TASK OBJECTIVE –
Every line of the data below should be printed exactly.
Content starts
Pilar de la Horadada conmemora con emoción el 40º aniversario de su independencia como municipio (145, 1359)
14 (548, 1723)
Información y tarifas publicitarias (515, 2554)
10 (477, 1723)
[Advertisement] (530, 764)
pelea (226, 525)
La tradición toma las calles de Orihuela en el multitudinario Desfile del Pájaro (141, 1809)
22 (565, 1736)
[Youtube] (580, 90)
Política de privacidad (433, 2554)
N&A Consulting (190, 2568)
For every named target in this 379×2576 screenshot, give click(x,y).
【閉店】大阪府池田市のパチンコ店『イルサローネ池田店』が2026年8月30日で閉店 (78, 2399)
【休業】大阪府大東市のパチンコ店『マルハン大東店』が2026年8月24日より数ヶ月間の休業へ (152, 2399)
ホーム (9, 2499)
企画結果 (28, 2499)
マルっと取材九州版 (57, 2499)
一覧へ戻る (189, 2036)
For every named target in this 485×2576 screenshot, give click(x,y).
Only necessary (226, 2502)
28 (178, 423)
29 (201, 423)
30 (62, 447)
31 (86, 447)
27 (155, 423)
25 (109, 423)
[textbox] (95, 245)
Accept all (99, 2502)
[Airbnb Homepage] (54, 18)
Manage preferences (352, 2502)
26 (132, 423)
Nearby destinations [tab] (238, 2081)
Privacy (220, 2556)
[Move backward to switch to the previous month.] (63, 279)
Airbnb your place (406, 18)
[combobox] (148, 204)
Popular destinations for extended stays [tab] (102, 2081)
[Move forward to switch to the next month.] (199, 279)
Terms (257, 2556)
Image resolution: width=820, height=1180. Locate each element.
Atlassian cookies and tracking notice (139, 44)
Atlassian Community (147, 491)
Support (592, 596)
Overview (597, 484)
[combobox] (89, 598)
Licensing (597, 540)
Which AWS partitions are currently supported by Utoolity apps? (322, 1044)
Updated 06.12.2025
Content ends
EXPECTED OUTPUT –
Pilar de la Horadada conmemora con emoción el 40º aniversario de su independencia como municipio (145, 1359)
14 (548, 1723)
Información y tarifas publicitarias (515, 2554)
10 (477, 1723)
[Advertisement] (530, 764)
pelea (226, 525)
La tradición toma las calles de Orihuela en el multitudinario Desfile del Pájaro (141, 1809)
22 (565, 1736)
[Youtube] (580, 90)
Política de privacidad (433, 2554)
N&A Consulting (190, 2568)
For every named target in this 379×2576 screenshot, give click(x,y).
【閉店】大阪府池田市のパチンコ店『イルサローネ池田店』が2026年8月30日で閉店 (78, 2399)
【休業】大阪府大東市のパチンコ店『マルハン大東店』が2026年8月24日より数ヶ月間の休業へ (152, 2399)
ホーム (9, 2499)
企画結果 (28, 2499)
マルっと取材九州版 (57, 2499)
一覧へ戻る (189, 2036)
For every named target in this 485×2576 screenshot, give click(x,y).
Only necessary (226, 2502)
28 (178, 423)
29 (201, 423)
30 (62, 447)
31 (86, 447)
27 (155, 423)
25 (109, 423)
[textbox] (95, 245)
Accept all (99, 2502)
[Airbnb Homepage] (54, 18)
Manage preferences (352, 2502)
26 (132, 423)
Nearby destinations [tab] (238, 2081)
Privacy (220, 2556)
[Move backward to switch to the previous month.] (63, 279)
Airbnb your place (406, 18)
[combobox] (148, 204)
Popular destinations for extended stays [tab] (102, 2081)
[Move forward to switch to the next month.] (199, 279)
Terms (257, 2556)
Image resolution: width=820, height=1180. Locate each element.
Atlassian cookies and tracking notice (139, 44)
Atlassian Community (147, 491)
Support (592, 596)
Overview (597, 484)
[combobox] (89, 598)
Licensing (597, 540)
Which AWS partitions are currently supported by Utoolity apps? (322, 1044)
Updated 06.12.2025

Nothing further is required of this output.